Deadmanwalking
|
Are there any bindings I can use to tie creatures with extraordinary strength, assuming I can grapple them to the ground? The strongest rope in equipment is spider silk, but it can be burst with a DC 25. Any ideas?
Well, logically, chains. Adamantine chains for strong enough creatures. I'm not finding rules for that, though. Masterwork manacles do exist and are DC 28 to break, though. So Str 24 or less critters can be bound by those fairly reliably.
| MacGurcules |
Well, presumably, the burst DC is for a single strand, right? Tensile strength of a material is roughly linear with cross section. Two ropes will hold twice the weight as one rope. Overhead press weight doubles every five points of strength, so that's probably a safe progression of how much force a creature creates. So every extra length of rope should cover 5 points of increased strength or two-and-half DC
Though honestly, I kind of feel like this concept is covered in tying up mechanics of the grapple rules. Rather than make you bother with how many turns of rope you use and calculating the DC, they just simulate how thoroughly you tied them up through the CMB mechanics.
| Malfus |
Though honestly, I kind of feel like this concept is covered in tying up mechanics of the grapple rules. Rather than make you bother with how many turns of rope you use and calculating the DC, they just simulate how thoroughly you tied them up through the CMB mechanics.

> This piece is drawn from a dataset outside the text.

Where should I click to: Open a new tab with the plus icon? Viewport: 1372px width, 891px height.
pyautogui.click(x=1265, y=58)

This would make me happy. Thank you for this interpretation, I will inform my GM.
Eric Clingenpeel
|
The best I came up with was from Adventerer's Armory.
Mithral Manacles: These bindings are more
difficult to break than standard bindings and are
particularly useful against lycanthropes. They have
hardness 15, 30 hit points, and a break DC of 30.

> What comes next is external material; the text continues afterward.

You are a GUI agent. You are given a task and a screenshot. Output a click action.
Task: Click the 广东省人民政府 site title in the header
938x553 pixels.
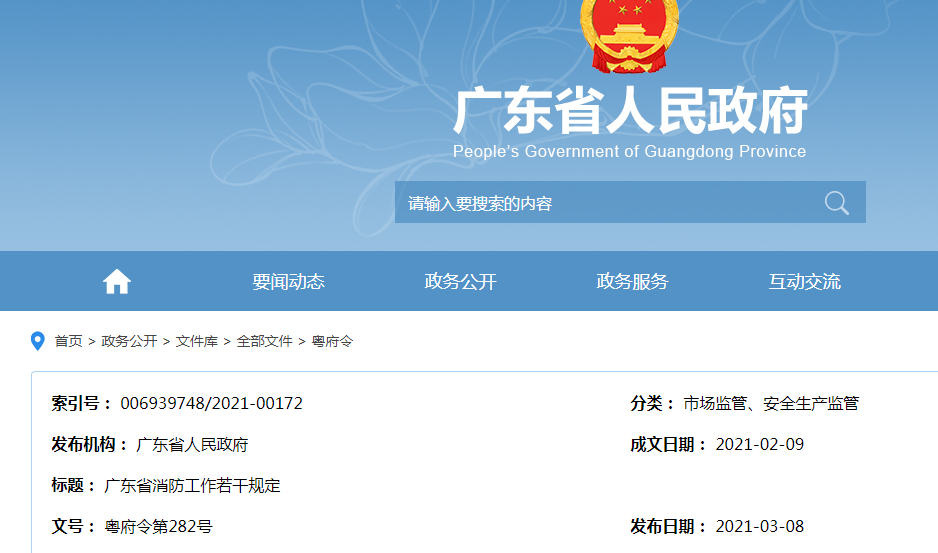point(630,112)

I was sure I saw Adamantine manacles somewhere, but can't find them now.
And as MacGurcules mentioned, the grapple rules have how you tie someone up. Have them pinned (or grappled with -10 penalty) and succeed at another grapple check. Then they're tied up with a dc of 20 + your cmb. If their cmb < your cmb they can't escape even with a nat 20.
| Goblin_Priest |
Mythic thread resurrection.
Ropes, chains, and manacles can be burst with a str check. The DC following the pin only applies to an attempt to escape the binds, not burst them, as far as I'm aware.
What are the bindings with the highest strength check DCs?
I assume special materials and/or magic should have an impact, they do impact hardness and HP after all.
| Scott Wilhelm |
last I looked, adamantine chains were not listed as an item, but there are chain weapons: the dwarven dorn dergar is a 10' long chain. You could get it in adamantine for 3000gp. So I guess Adamantine chains are 3000gp/10'. Per RAW, it doesn't have a burst DC.
Iron Rope seems like a good solution: upon command, the rope turns into 1" steel bar.
| avr |
Adamantine chain also has a DC 30 to burst it. I didn't write the DCs, I'm just reporting them.
Iron rope turns into an iron bar as the name suggests. No burst DC is given, though bending iron bars is a DC 24 Str check.
| MrCharisma |
I mean, it may not be RAW, but I'd give Adamantine Manacles at least a DC:32, maybe even 35.
I guess Strength checks are pretty hard to pass unless you really specifically build for it (Barbarian with Strength surge and such). DC:25 - let alone DC:30 - is outside the realms of most characters, even at high levels.
| Goblin_Priest |
Multiple immovable rods positioned around limbs of the creature, making it completely immobile.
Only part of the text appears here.